◆ **Your goal**:
Your output should be the lines below from the one with "Quantity (21, 590)" through the one with "[store logo] (133, 40)", copied exactly, pictures excluded.

◆ **Information supplied**:
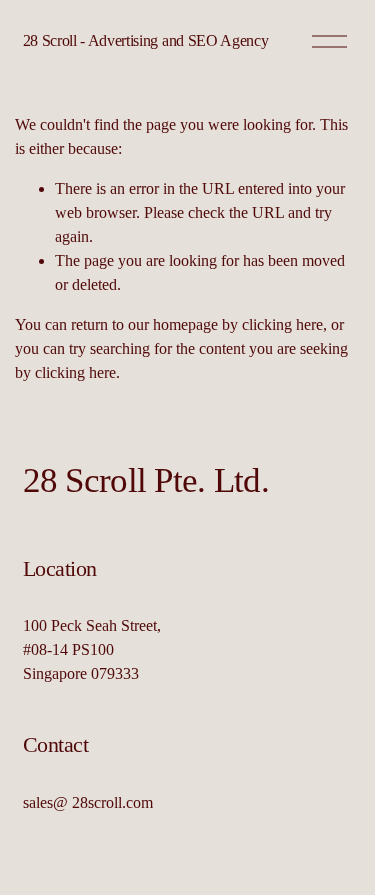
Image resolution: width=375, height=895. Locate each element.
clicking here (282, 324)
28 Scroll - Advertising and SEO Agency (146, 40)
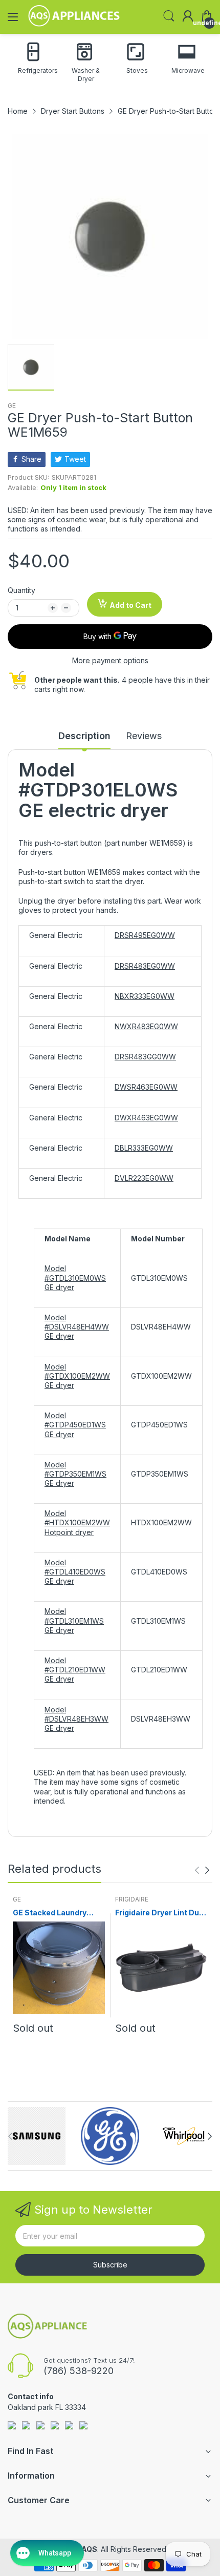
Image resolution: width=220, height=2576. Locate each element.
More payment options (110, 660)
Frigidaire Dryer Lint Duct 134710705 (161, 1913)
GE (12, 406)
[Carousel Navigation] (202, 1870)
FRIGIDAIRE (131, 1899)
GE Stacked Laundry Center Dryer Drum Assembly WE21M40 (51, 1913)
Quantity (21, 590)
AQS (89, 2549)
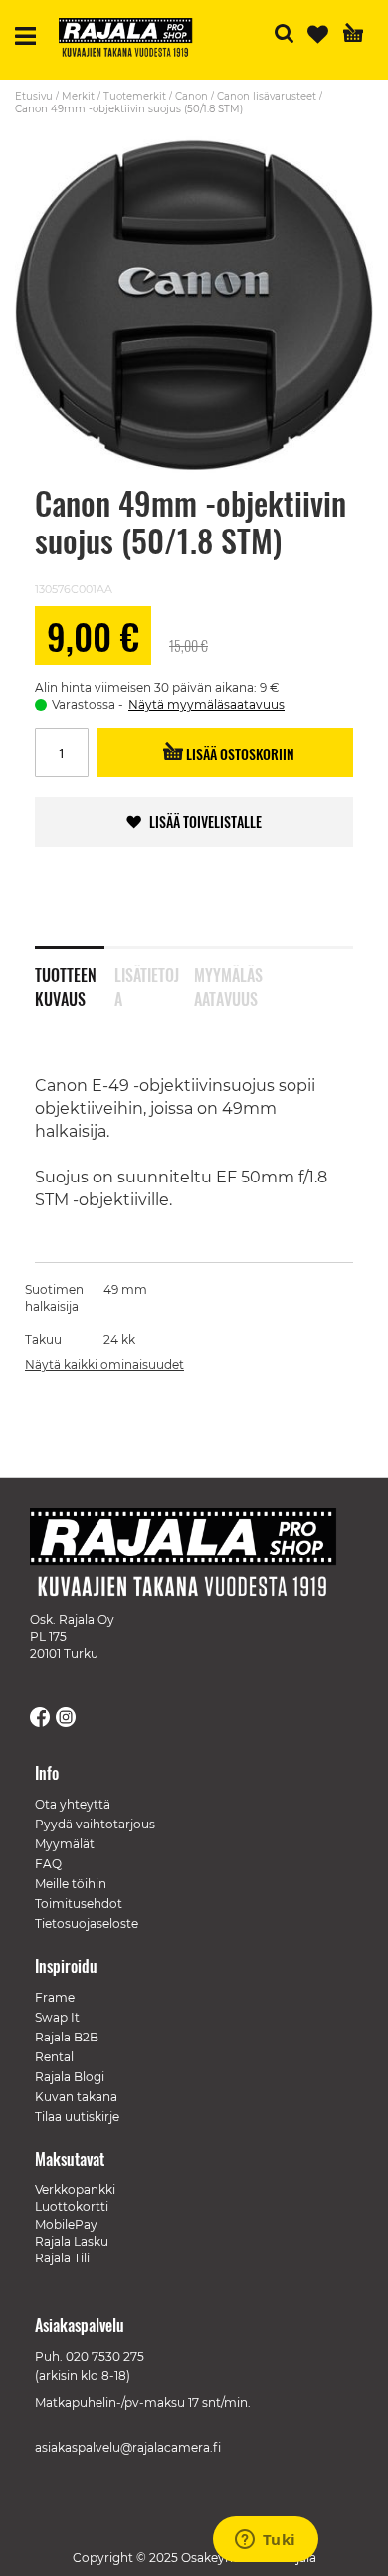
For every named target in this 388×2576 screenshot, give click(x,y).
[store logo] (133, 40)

* * *

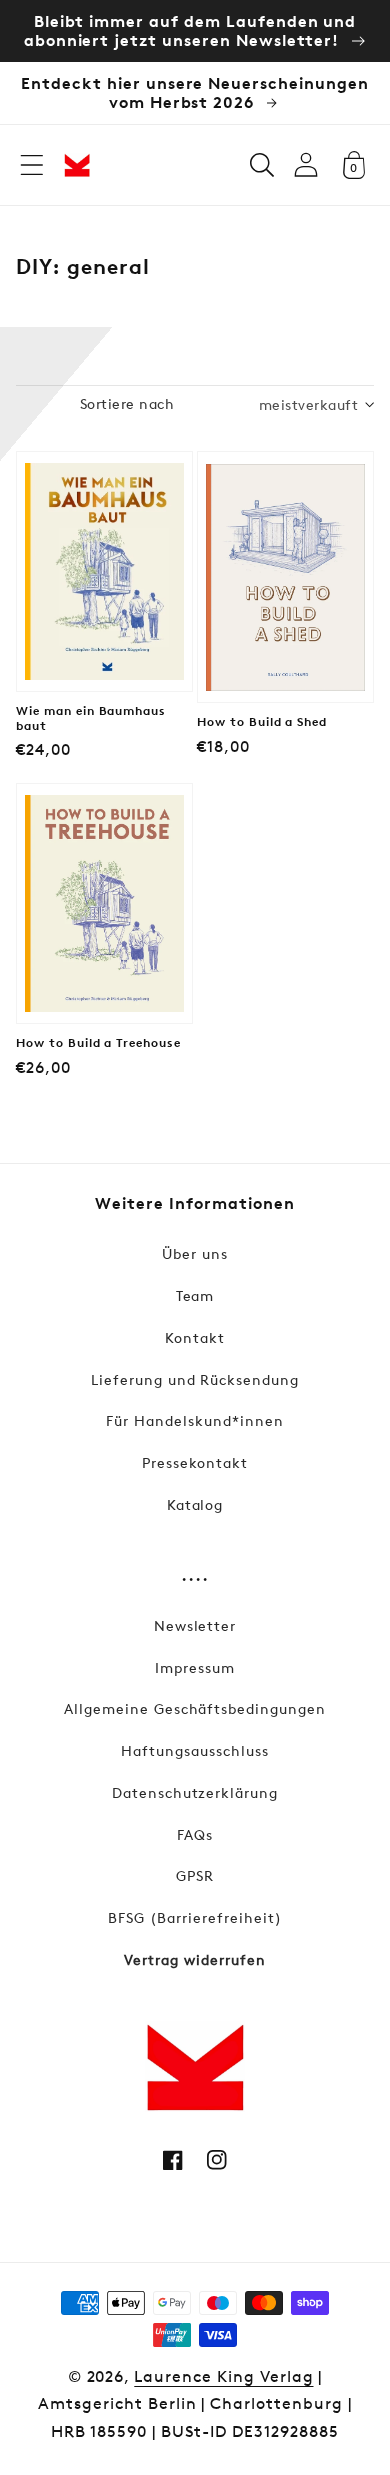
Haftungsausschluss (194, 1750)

---

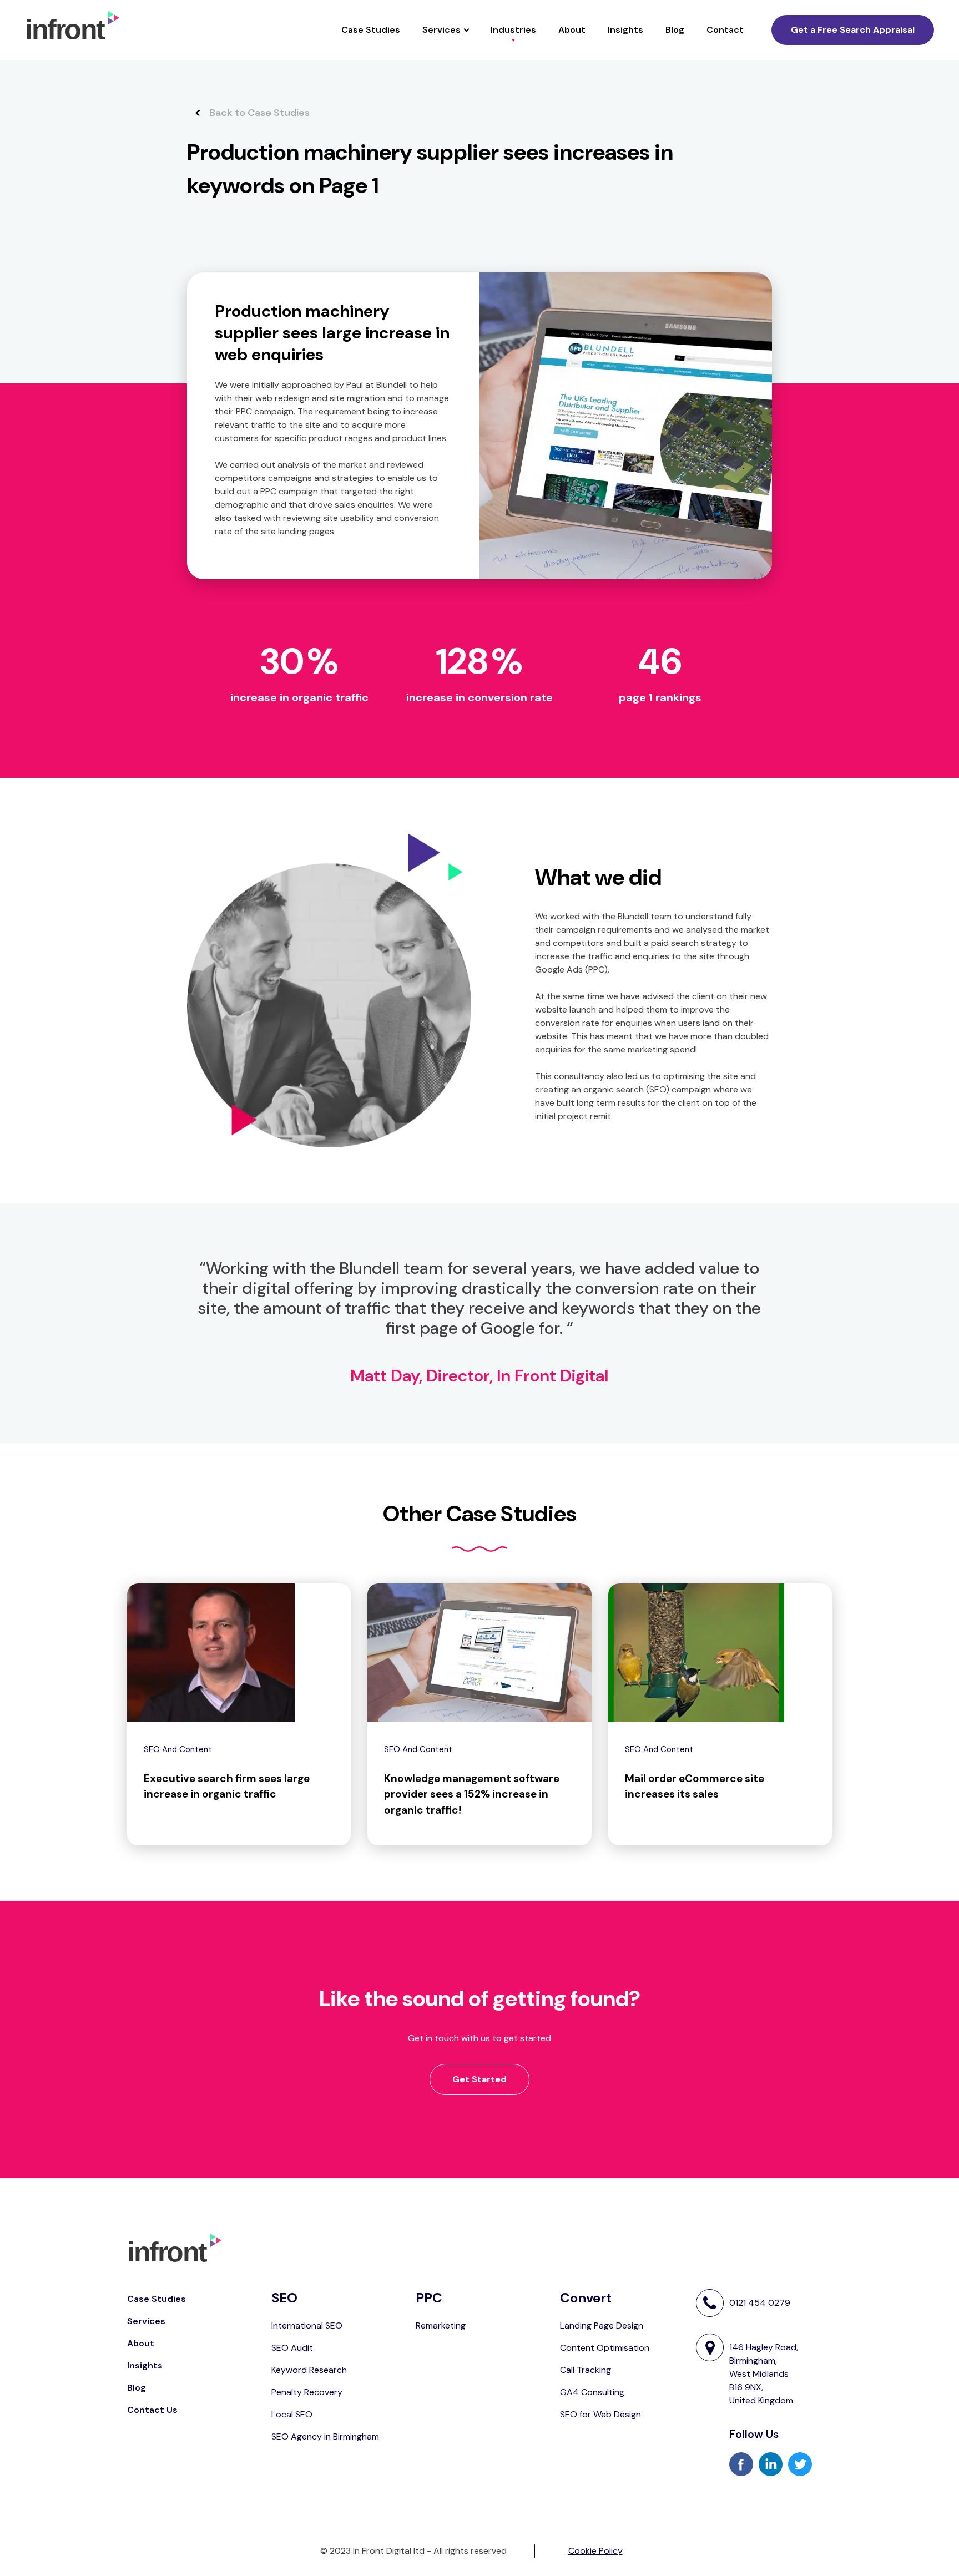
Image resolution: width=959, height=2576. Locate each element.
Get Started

◆ **Task response**:
Quantity (21, 590)
AQS (89, 2549)
For every named target in this 388×2576 screenshot, give click(x,y).
[store logo] (133, 40)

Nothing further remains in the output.